Task:
Before copying, set the pictures aside; then repeat every line below verbatim.

BEGIN Given records

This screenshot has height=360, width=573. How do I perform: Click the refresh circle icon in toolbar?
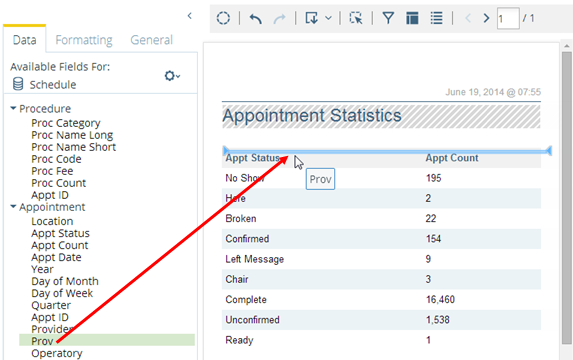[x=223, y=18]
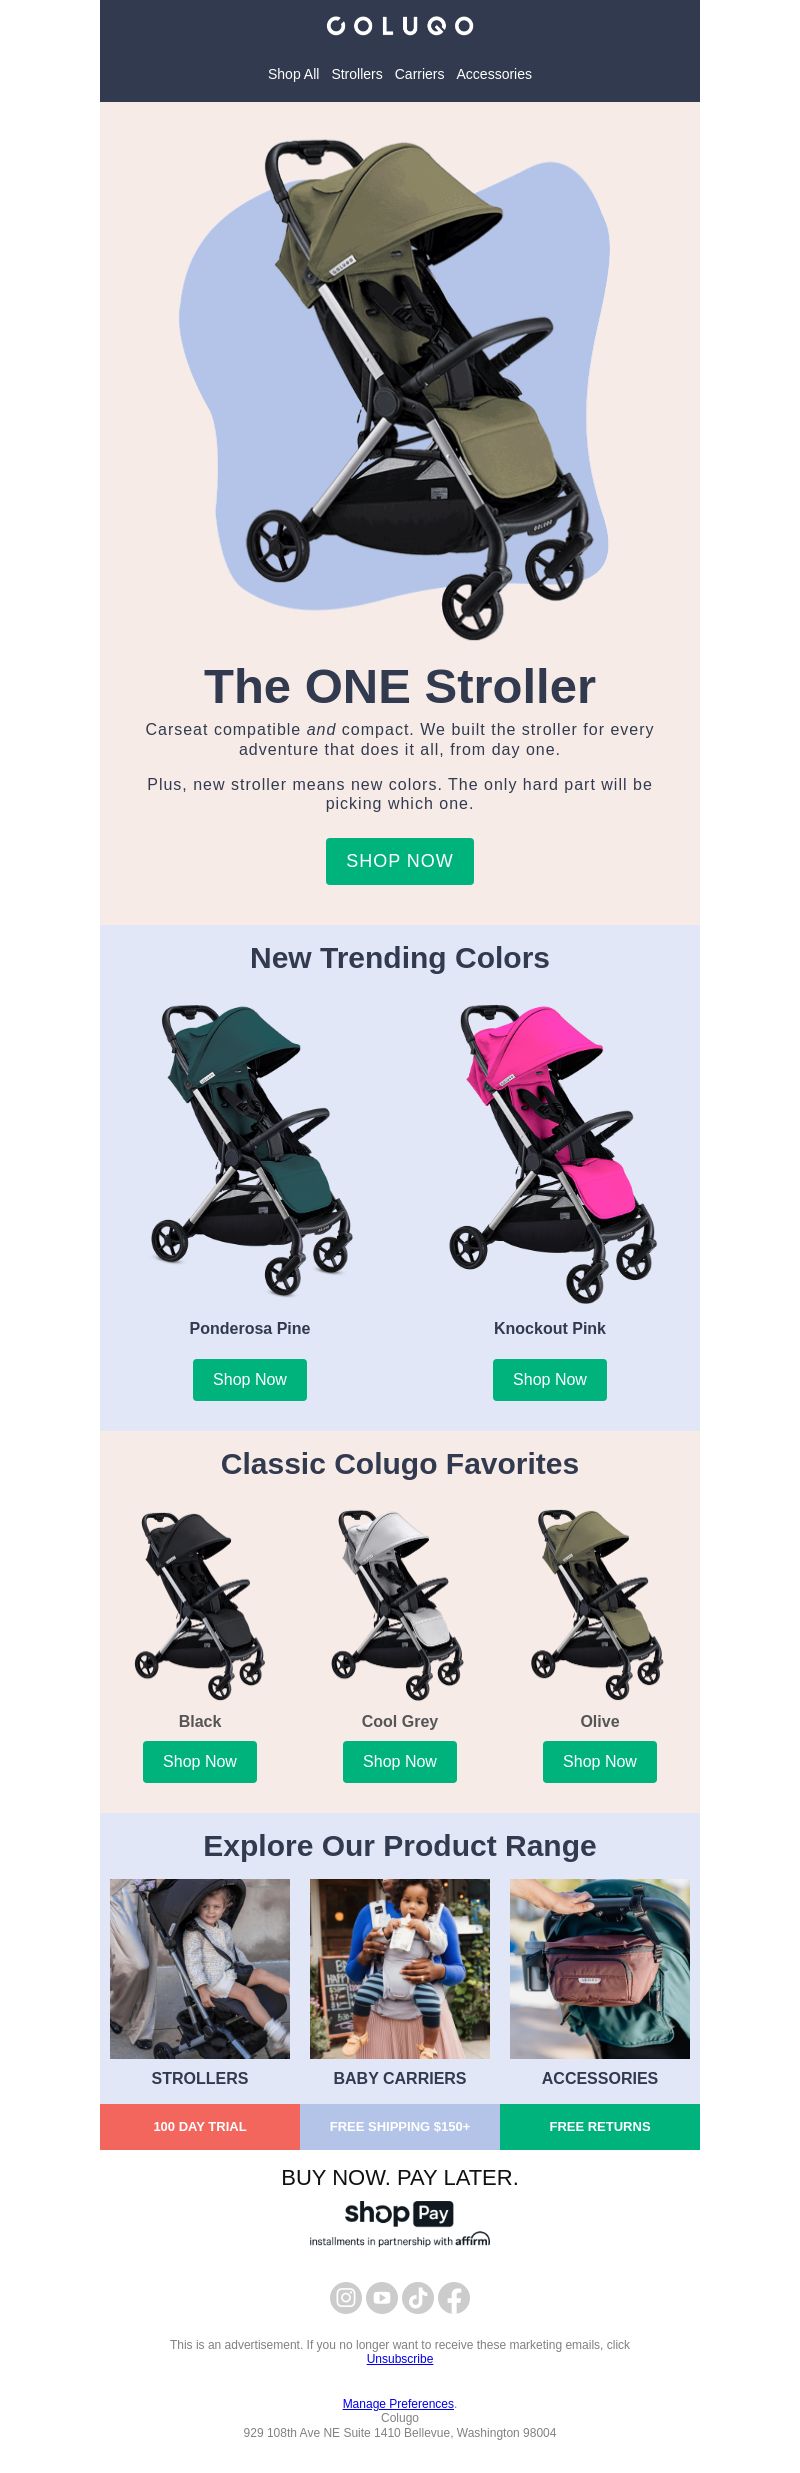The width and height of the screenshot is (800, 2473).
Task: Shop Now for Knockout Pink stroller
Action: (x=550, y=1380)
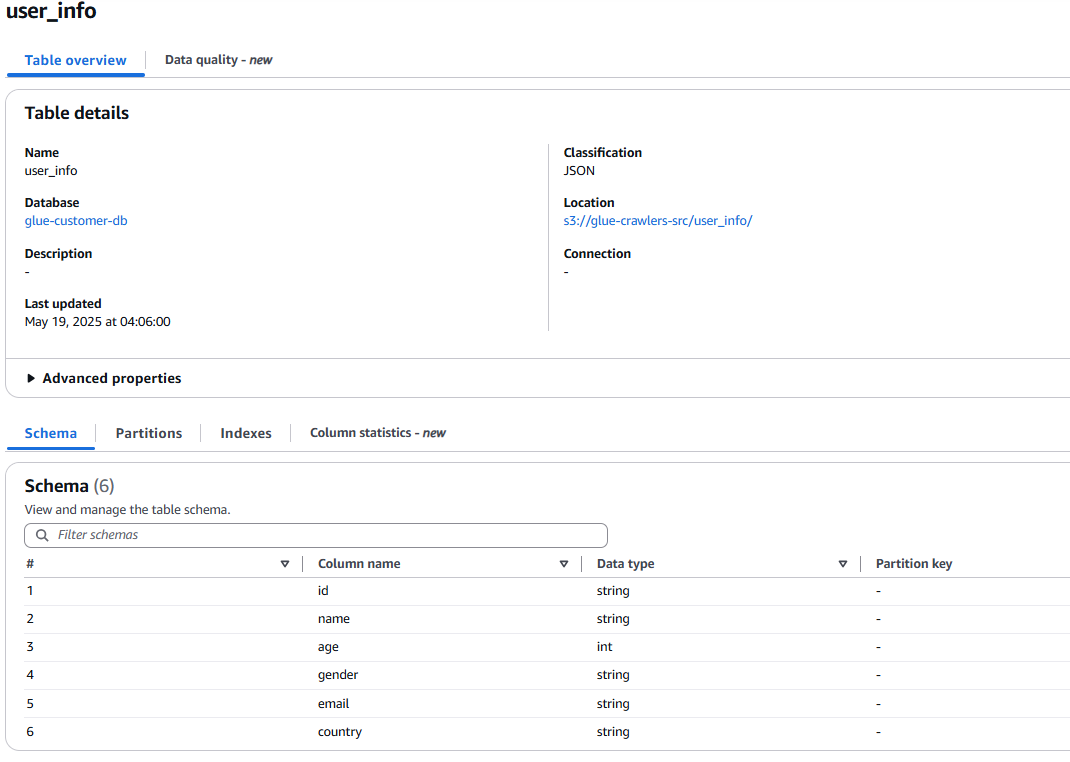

END Given records

Solution to this exercise:
This screenshot has height=360, width=573. How do I perform: Click the refresh circle icon in toolbar?
[x=223, y=18]
The width and height of the screenshot is (800, 2473).
Task: Shop Now for Knockout Pink stroller
Action: (x=550, y=1380)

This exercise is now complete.